● PASSAGE:
──────
If Lennon and McCartney were essentially (as Come Together explains) “two lads from Liverpool, friends, brought together by fate – at a fête”, then Mark Newnham and Tom Connor were two lads brought together in Liverpool by the Royal Court.

The actors played a young John and Paul in the theatre’s 2013 production of Bob Eaton’s Lennon, and reprised their roles the following year.

If they clicked in the rehearsal room, outside the theatre’s walls they formed so close a bond they now even live in adjoining towns, while in the intervening decade they have also played various incarnations of the fab two in a variety of shows and tribute bands.

Last year they reunited to perform Eaton and Mark McGann’s Two of Us on the Royal Court stage – the limited run proving so popular it was surely a no brainer to reform and return.

This time however, and with the Beatles’ vast catalogue firmly under belts, the pair of actor-musos have opted to write and perform their own tribute, albeit remaining under director Eaton’s expert eye and with a return for the accomplished four-piece backing band who add extra musical oomph to the show.

Inevitably, given the course of real-life history, it follows a similar narrative arc to Two of Us, from that fateful meeting at Woolton Church Fête to the fallings out and implosion of the post-Brian Epstein Beatle world.

While some Beatle shows seek to replicate the pair down to the last cough, spit, vocal inflection and way they tie their laces, Newnham and Connor’s piece is more in the spirit of rather than an exact facsimile of the songwriting geniuses.

Saying that, Connor has always had a distinct boyish McCartney look about him, while Newnham has grown appreciably into Lennon’s later long-haired, round glasses look.

Above: Mark Newnham as John Lennon. Top Newnham (right) and Tom Connor as Paul McCartney. Photos by Andrew AB Photography.


He also captures nicely Lennon’s deadpan sense of the absurd, while Connor channels McCartney’s dry humour, both in their inter-Beatle bantz and their direct storytelling engagement with their audience.

But of course, Come Together is essentially about the music the two motherless teenagers-come-global superstars created together. And, increasingly, apart.

It’s music that has formed the soundtrack to hundreds of millions of lives. Rather like Shakespearean words and phrases, these songs have entered the shared cultural sphere and even if you’re not a Beatles fan, their lyrics and melodies inevitably spring, fully formed, into your brain and out of your mouth.

Put simply, they’re a familiar part of the fabric of our everyday existence.

The phrase goes that familiarity breeds contempt. Maybe for a few naysayers, but for the rest of us it perhaps breeds a sort of complacency about Lennon and McCartney’s songs. And we also inevitably see them through the prism of subsequent developments in popular music over the intervening decades.
──────
● EXERCISE SET:
**A.** In the review, copy the stretch from "Saying that, Connor" through "round glasses look.", changing "boyish" to "youthful".
**B.** According to the review, in what year did the Royal Court stage the production of Lennon where the two actors first played young John and Paul?

● STORED RECORDS:
──────
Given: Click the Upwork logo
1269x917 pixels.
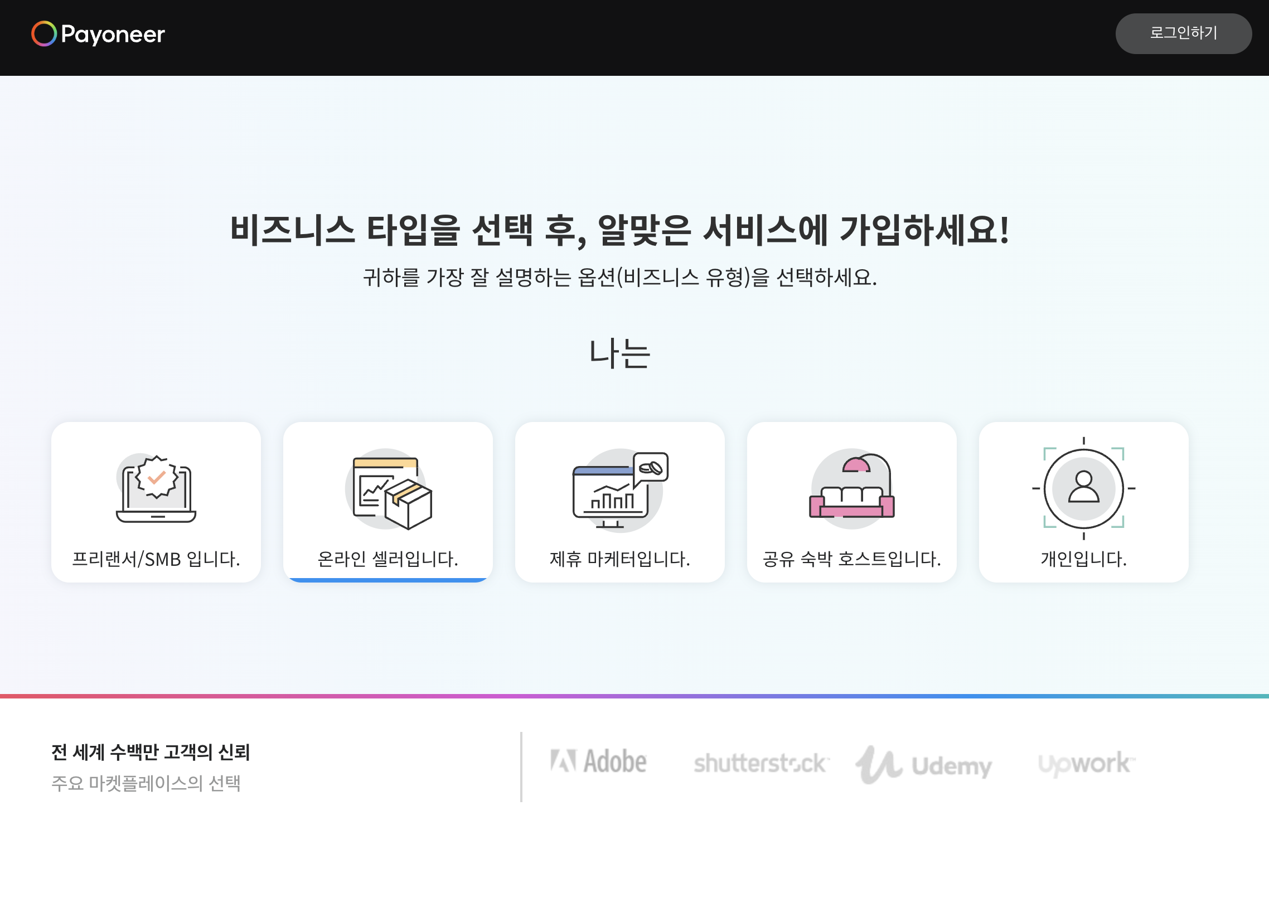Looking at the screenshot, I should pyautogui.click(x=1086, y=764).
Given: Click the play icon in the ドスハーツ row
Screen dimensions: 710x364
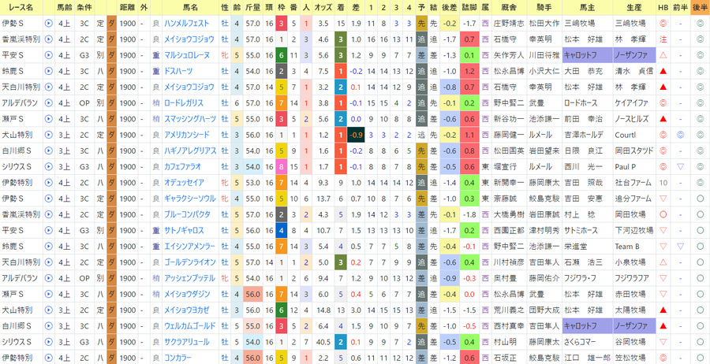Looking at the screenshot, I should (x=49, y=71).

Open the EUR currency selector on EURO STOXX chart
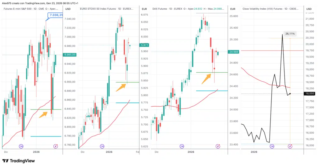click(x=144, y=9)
──────
● FULL SOLUTIONS:
**A.**
Saying that, Connor has always had a distinct youthful McCartney look about him, while Newnham has grown appreciably into Lennon’s later long-haired, round glasses look.

**B.** 2013